Il che è un problema
perché non è sano che un’adolescente venga privata del brivido dello shopping. Torniamo alla domanda iniziale: perché ti sto scrivendo queste parole? Perché spesso acquistare spasmodicamente fino a essere sfiniti o al contrario rinchiudersi in un ascetico distacco dal mondo hanno a che vedere con il modo in cui siamo e in cui ci sentiamo. La mia tendenza a non comprare è stata per lungo tempo una reazione ad un modus operandi familiare ben preciso. Ti consiglio di riguardare la sequenza di Ferie d’agosto in cui Ennio Fantastichini liquidava il venditore ambulante sulla spiaggia, per capire.
Ancora oggi quando entro in un negozio ci penso su tre volte prima di acquistare un capo. E quando lo compro lo custodisco gelosamente per anni perché lo devo indossare solo in un momento speciale.
Sì, la nostra psiche ha un ruolo essenziale anche in un campo umano apparentemente leggero come lo shopping. Ecco perché la sindrome da acquisto compulsivo è considerata a tutti gli effetti una dipendenza. E secondo me sarebbe da studiare anche chi, come me, fatica a lasciarsi andare completamente durante una sessione di acquisti e quindi «Ci penso un altro po’, torno la prossima volta, magari domani lo prendo, e se poi non lo metto…». Non ci sentiamo all’altezza di un piccolo premio? L’interrogativo lo lascio sospeso.
I (don’t) love shopping
Intanto però la scienza si è espressa sullo shopping selvaggio e sui suoi meccanismi. «Prima ci si sente euforici e in controllo, ma in realtà questo comportamento allevia stati di tensione e ansia. E come altre dipendenze questo disturbo sottende forme depressive. Questo fare tiene solo momentaneamente sotto controllo la tristezza. Quando l’euforia svanisce, il comportamento si reitera» ha raccontato a Radio Wellness la dottoressa Antonella Abenavoli, psicologa e psicoterapeuta.

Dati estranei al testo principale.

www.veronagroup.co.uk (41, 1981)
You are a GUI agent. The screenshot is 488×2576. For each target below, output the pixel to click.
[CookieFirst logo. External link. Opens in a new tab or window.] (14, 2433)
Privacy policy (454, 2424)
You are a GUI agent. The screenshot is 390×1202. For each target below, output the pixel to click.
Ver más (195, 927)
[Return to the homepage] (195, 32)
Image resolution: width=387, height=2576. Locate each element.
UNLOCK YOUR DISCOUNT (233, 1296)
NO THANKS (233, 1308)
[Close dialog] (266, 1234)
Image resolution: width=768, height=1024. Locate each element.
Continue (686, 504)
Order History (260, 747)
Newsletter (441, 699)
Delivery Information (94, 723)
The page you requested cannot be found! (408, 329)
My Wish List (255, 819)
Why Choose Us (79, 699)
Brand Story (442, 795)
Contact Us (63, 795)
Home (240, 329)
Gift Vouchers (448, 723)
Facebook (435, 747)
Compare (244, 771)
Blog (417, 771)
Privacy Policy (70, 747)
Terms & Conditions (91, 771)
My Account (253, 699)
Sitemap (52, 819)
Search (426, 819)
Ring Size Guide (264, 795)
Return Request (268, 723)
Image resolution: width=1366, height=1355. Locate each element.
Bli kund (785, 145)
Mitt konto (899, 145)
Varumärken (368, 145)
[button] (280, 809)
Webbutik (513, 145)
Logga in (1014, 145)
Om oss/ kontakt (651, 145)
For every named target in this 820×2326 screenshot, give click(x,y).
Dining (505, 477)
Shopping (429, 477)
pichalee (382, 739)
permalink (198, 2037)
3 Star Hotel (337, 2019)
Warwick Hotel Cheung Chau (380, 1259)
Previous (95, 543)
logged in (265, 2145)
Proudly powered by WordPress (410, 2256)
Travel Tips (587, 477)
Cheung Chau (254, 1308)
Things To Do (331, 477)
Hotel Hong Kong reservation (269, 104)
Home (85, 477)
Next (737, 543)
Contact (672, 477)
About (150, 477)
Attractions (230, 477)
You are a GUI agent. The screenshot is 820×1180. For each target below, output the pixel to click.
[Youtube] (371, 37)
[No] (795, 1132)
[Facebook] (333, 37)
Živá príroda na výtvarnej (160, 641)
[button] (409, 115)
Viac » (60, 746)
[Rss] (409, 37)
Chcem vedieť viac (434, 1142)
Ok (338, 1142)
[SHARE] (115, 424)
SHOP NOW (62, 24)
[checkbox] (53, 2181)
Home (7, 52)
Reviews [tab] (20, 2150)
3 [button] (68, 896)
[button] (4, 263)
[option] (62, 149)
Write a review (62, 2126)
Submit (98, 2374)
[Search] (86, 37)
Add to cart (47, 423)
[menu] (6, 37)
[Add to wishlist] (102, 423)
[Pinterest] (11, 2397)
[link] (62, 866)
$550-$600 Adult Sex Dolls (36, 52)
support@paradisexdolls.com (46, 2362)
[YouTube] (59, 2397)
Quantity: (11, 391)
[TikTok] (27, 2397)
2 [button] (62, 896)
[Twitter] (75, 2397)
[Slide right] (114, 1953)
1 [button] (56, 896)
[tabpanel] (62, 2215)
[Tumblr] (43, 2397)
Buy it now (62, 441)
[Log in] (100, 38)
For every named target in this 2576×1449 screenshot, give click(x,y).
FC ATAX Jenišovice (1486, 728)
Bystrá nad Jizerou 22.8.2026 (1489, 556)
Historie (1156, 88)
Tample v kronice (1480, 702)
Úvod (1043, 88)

Chiarissimo. Si compra ossessivamente perché si è tristi o si vuole placare l’ansia, ma quello che sembra un sollievo (momentaneo) diventa in poco tempo un obbligo a ripetere l’azione. Morale della favola: puoi comprare o non comprare, fai tutto quello che senti e desideri. Purché tu stia bene e l’aggiungi al carrello non sia l’unico senso della tua esistenza.